Born: Georgina Russell Davidson
Sector: Food & Beverage
Gina MacKinnon played a key role in the development and growth of Drambuie, the whisky liqueur which at its peak was selling 750,000 cases a year. This drink has a long history: legend has it that the elixir of herbs that gives the drink its distinctive taste was made according to a secret recipe created for Bonnie Prince Charlie by his Royal Apothecary. When he landed in Scotland in 1745 to try to restore the Stuart monarchy, he brought it with him. After his defeat at the Battle of Culloden in 1746 Charles was forced to flee across Scotland. Flora MacDonald helped him reach the Isle of Skye and there he was given shelter and support by the Clan MacKinnon, who helped him make it back to the mainland, where he was rescued by a French ship. In gratitude he (or one of his followers) gave the elixir recipe to the leader of the Clan, John Mackinnon.
The family used it to make liquor in very small quantities for their own consumption for the next hundred years or so, but in the 1870s until a local hotelier, John Ross, persuaded the family to let him make a batch.
His son, James Ross, further developed the final blend of the elixir recipe with whisky, sugar, honey and glycerine with his wife, Eleanor and it was James who registered the name Drambuie as a trademark in 1893.

Commercialisation
After his death, Eleanor moved to Edinburgh to be nearer her children and took the recipe with her. It was here that she met a local whisky wholesaler, Malcolm MacKinnon, known as Calum and they agreed to join forces. Eleanor continued to make the elixir and Calum played around with the blend. In 1908 the first advertisement appeared for Drambuie. In 1912, the company Calum worked for, Macbeth & Son, bought the elixir recipe from the Ross family but within two years it was in financial difficulties.
By now Calum had met Georgina (Gina) Russell Davidson, who was born on 1st March 1884 in Wick. It is said that she was the one who encouraged Calum to buy the business and set up a separate company for the liqueur, the Drambuie Liquor Company in 1914. The next year they were married and Calum shared the elixir recipe with on their honeymoon. She became its sole custodian, taking responsibility from then on for collecting the herbs, spices and oils and mixing the concentrate in her kitchen. Only small quantities were needed – one small phial could create 300 gallons of Drambuie or roughly 1,700 bottles – but initially low sales meant that only very small amounts were needed.
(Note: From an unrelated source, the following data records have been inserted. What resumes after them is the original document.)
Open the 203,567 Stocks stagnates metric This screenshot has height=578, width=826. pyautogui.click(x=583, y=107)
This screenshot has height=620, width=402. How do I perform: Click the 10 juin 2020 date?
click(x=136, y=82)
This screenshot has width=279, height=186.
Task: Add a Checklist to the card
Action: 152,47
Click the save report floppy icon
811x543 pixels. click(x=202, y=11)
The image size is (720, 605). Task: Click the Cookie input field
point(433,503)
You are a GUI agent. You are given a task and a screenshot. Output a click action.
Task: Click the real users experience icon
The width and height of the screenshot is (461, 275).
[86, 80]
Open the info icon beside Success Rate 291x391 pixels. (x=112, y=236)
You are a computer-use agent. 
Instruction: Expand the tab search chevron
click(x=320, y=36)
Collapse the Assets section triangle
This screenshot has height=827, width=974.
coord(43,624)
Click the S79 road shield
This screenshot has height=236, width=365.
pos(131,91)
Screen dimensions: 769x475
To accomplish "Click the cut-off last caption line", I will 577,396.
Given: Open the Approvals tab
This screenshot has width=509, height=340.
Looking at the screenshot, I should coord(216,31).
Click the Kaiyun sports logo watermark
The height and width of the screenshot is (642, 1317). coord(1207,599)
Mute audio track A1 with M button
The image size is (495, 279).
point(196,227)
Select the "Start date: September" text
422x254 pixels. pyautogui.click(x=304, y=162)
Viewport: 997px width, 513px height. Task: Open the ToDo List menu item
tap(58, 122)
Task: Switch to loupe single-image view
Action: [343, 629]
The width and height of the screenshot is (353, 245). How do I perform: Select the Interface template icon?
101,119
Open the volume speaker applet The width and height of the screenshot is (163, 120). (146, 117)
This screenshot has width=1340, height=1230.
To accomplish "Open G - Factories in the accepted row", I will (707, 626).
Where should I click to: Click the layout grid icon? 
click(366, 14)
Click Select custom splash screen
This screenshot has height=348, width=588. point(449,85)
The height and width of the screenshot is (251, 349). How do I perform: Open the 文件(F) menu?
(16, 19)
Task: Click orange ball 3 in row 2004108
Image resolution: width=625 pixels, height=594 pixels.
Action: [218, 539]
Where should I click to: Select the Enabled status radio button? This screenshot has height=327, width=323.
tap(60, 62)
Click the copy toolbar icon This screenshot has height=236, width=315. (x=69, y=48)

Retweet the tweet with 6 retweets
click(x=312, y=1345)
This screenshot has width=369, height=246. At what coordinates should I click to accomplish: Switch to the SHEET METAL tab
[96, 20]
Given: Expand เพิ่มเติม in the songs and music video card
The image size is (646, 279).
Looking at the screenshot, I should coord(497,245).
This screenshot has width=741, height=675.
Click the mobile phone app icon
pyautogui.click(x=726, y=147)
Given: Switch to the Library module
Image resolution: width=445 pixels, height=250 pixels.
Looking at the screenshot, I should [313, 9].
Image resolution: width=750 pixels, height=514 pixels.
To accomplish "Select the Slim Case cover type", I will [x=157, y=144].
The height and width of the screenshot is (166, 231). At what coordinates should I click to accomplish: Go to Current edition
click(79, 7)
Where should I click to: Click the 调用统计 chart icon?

The war gave business a much needed boost. Drambuie was exported to officers messes of Highland regiments and in 1916 it was the first liqueur to be allowed in the cellars of the House of Lords. With no imports from the Continent, the shortage of demand also pushed up the prices and the company went into the 1920s in good shape. Between the wars other members of the family joined the firm including Gina’s brother in 1937.
Post-war boom
When Calum died in May 1945, Gina’s brother took over the day to day management and Gina stepped into the role of Chair. Although she had clearly been involved in the company all along, it was at this point that her public profile started to rise.

Exports to the United States played a critical part in the company’s growth – it had been quick to move in when Prohibition ended in 1933 – and Gina regularly crossed the Atlantic for marketing trips, playing up the legendary origins of Drambuie by travelling with two pipers.
By 1953 volumes meant that it had to move its blending and bottling to new, larger premises, quadrupling capacity and making it the operator of largest liqueur producing plant in the country. As Drambuie started to rack up gold medal wins in international competitions, fascination grew with the woman whose hand held a million-dollar secret, the sole keeper of a recipe which she made in the turret of her castle had only written down once to store in a bank vault. The combination of the legendary past and the mysterious present made for a compelling publicity mix.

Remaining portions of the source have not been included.